= Avery Memorial Association =

The Avery Memorial Association of Groton, CT is a family organization founded in 1895 after the burning of the old Avery Homestead. It was incorporated as a non-profit institution in 1896.

The objective of the Avery Memorial Association is the collection and preservation of objects, documents, memorabilia, buildings, and places which have been connected with members of the family of Captain James Avery of Groton, CT, particularly to maintain the site of the home built about 1656 at Poquonnock Plains, which was occupied by descendants of Captain James Avery until completely destroyed by fire on July 20, 1894, and the memorial monument thereon; also, to provide and preserve such further monumental or other memorials or buildings as may fitly commemorate the distinguished services rendered by the said Captain James Avery or his descendants to the Colony or the State of Connecticut, including the Ebenezer Avery House now located on the grounds of Fort Griswold in Groton; also, to explore the historical background of Connecticut, particularly New London County, and to publish or otherwise make available to the public, including schools, such findings as in any way will further enhance public appreciation and knowledge of the local historical heritage and, finally, to do any and all things which relate directly or indirectly to any of the above exclusive purposes which will advance such purposes.

The Avery Memorial Association has undertaken two major projects, the first being the raison d'être, preservation of the Avery Monument, and the restoration & operation of the Ebenezer Avery House, a historic house museum.

There are two kinds of membership: Regular Members (who are able to prove their lineage linking them to the Groton Avery Clan) and Friends. The Association holds a meeting/reunion every year in the Groton, CT area.

== History ==

The old Avery Homestead, nicknamed "The Hive" or "Avery Hive", was built around 1656 at Poquonnock Plains, and was improved upon by the second Captain James Avery who removed "the unadorned church and watch-tower of the wilderness" in 1684 and carried the materials back to the house and used them in its improvement. Seven generations of the Avery family lived in the house for over 230 years until it was destroyed on July 20, 1894, from a spark from the engine of a passing steam train.

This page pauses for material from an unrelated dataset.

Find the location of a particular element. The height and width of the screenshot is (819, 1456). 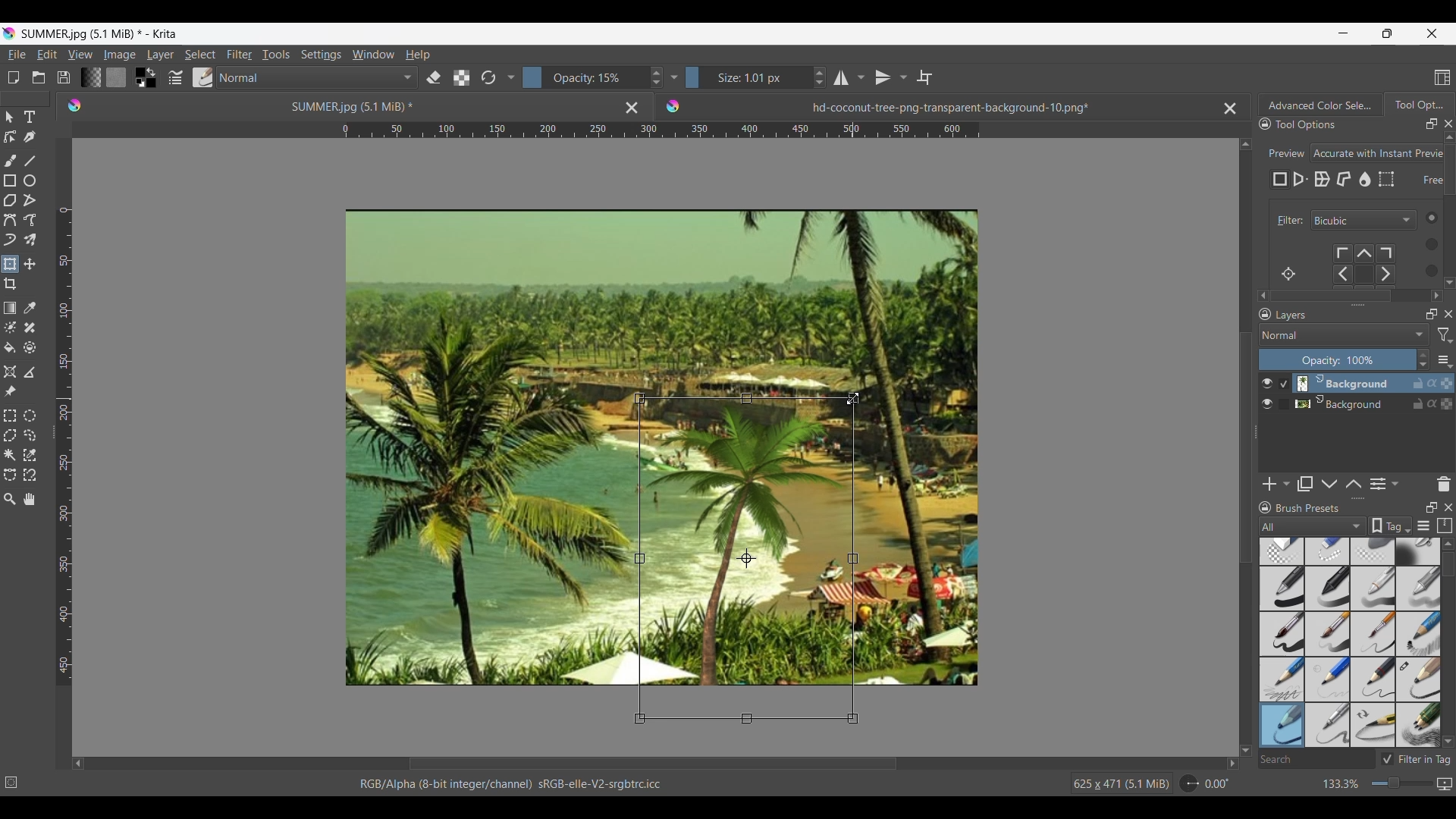

Enclose and fill is located at coordinates (29, 348).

The Groton Avery Clan formed the Avery Memorial Association in 1895 to memorialize the beginnings of the Avery Clan in the Connecticut Colony. The following year it was incorporated as a non-profit, charitable, cultural and educational institution for historic preservation.

== Presidents ==
- 1895–1896 James D. Avery
- 1897–1899 Allyn Avery
- 1900–1935 Elroy M. Avery
- 1936–1955 Christopher L. Avery
- 1956–1967 Deane Avery
- 1968–1975 Amos G. Avery
- 1976–1983 Catherine B. Avery
- 1984–1992 Peter Schellens
- 1993–1995 Catherine Leary
- 1996–2006 Peter Schellens
- 2006–present Stephanie Lantiere

== Monument ==
James Denison Avery deeded the Association the homestead "Hive" site where the monument now stands. Designed by American sculptor and Avery descendant Bela Lyon Pratt, the monument consists of a granite shaft and a bust of a "typical Puritan, magistrate and Indian fighter." The monument rises from the center of where The Hive stood. On July 20, 1900, the monument was formally dedicated in front of 600 Avery descendants. Association President Dr. Elroy M. Avery presided, Helen Morgan Avery unveiled the bust and Frank Montgomery Avery delivered the dedication. The monument was rededicated on its centennial by Cooper Avery Johnson in front of a crowd of 100 Avery descendants.

== Ebenezer Avery House ==

The Ebenezer Avery House was originally located on the corner of Latham and Thames Streets in Groton, Connecticut. Ebenezer Avery was a tailor. His house is believed to have been constructed in the 1760s. It was the location where the British brought the injured soldiers after the Battle of Groton Heights on September 6, 1781. In 1971, the house was moved from its original location closer to the site of the Battle of Groton Heights to Fort Griswold Battlefield State Park in Groton and restored. Though it stands in a state park, the historic house museum continues to be maintained by the Avery Memorial Association.